▶ Data under study
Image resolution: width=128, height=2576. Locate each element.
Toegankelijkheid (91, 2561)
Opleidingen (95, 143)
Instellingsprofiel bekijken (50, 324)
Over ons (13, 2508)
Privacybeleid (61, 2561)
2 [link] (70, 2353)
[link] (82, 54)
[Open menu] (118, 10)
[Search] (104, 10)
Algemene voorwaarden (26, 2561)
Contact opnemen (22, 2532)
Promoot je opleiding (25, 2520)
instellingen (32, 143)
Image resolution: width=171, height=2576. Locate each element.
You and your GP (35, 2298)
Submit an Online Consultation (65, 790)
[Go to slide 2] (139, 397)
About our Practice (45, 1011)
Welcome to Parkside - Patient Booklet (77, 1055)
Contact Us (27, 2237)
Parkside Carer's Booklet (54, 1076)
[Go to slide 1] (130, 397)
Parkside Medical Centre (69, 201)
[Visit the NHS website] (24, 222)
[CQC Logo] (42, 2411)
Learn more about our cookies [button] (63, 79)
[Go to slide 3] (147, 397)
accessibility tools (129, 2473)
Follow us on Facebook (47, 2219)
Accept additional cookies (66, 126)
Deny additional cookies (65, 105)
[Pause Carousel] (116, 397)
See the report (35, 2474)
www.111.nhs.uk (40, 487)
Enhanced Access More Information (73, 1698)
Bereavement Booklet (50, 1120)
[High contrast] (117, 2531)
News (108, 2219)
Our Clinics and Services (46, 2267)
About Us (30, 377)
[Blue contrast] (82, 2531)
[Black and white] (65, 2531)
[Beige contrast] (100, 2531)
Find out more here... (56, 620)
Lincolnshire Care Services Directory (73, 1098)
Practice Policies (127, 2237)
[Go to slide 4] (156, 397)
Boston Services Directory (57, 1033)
==
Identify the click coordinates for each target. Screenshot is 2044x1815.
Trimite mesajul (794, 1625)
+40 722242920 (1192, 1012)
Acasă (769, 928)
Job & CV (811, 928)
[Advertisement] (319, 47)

▶ What the task requires
All lines above from the one containing "[Blue contrast] (82, 2531)" to the one containing "Boston Services Directory (57, 1033)" must be repeated exactly, both lines included, and no others.

▶ Reply
[Blue contrast] (82, 2531)
[Black and white] (65, 2531)
[Beige contrast] (100, 2531)
Find out more here... (56, 620)
Lincolnshire Care Services Directory (73, 1098)
Practice Policies (127, 2237)
[Go to slide 4] (156, 397)
Boston Services Directory (57, 1033)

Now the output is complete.